One employment condition required Shell pass a medical evaluation. It was revealed during the physical examination that Shell was 5’10” tall and weighed 331 pounds—translating to a body-mass index of 47.5. Per its BMI policy, BNSF does not hire applicants for safety-sensitive positions if their BMI is 40 or greater (class III obesity). The reasoning behind BNSF’s BMI policy is that prospective employees with class III obesity are at a substantially higher risk of developing certain conditions, such as sleep apnea, diabetes, and heart disease, and the unpredictable onset of those conditions can result in sudden incapacitation while operating dangerous equipment. As such, Shell was deemed not medically qualified for the safety-sensitive job. BNSF informed Shell of his disqualification but told him that his application could be reconsidered if he lost at least 10% of his weight and maintained the weight loss for at least six months.
Shell sued under the ADA. The district court denied BNSF’s motion for summary judgment. The Seventh Circuit reversed. In its opinion, the Seventh Circuit relied on the plain meaning of the ADA’s statutory text that encompasses only current impairments, not future ones. If the impairment does not yet exist, reasoned the Seventh Circuit, then it can be neither actual nor perceived as required by 42 U.S.C. § 12102(3)(A). The Seventh Circuit joins all other circuits that have confronted this issue—specifically, the Eighth Circuit, Ninth Circuit, Tenth Circuit, and Eleventh Circuit.
In its reasoning, the Seventh Circuit explained that, with only proof that BNSF refused to hire him because of a fear that he would develop an impairment, Shell failed to established that BNSF regarded him as having a disability or that he was otherwise disabled. The Seventh Circuit has held that obesity alone is not a physical impairment under the ADA unless accompanied by evidence that the obesity is caused by an underlying physiological disorder or condition. Richardson v. Chicago Transit Authority, 926 F.3d 881 (7th Cir. 2019).
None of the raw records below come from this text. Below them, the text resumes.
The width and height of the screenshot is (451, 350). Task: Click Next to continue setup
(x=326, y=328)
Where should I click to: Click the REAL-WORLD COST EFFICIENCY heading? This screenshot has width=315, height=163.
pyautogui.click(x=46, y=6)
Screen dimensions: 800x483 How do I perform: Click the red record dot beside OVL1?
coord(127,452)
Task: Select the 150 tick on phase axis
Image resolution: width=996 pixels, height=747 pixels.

The EEOC filed a friend-of-the-court brief that advanced two additional arguments in favor of its contrary reading of the ADA’s text by pointing to its Compliance Manual, which the Court found to be unmoored from the ADA’s text and in tension with other EEOC interpretative guidance. In addition, the EEOC invoked the ADA’s purpose which in part is to combat “society’s accumulated myths and fears about disability and disease,” but the Seventh Circuit found, to the extent BNSF’s BMI policy reflects a stereotype about obesity—Shell’s disability, lacking evidence of a physiological cause—is not a disability that the ADA protects.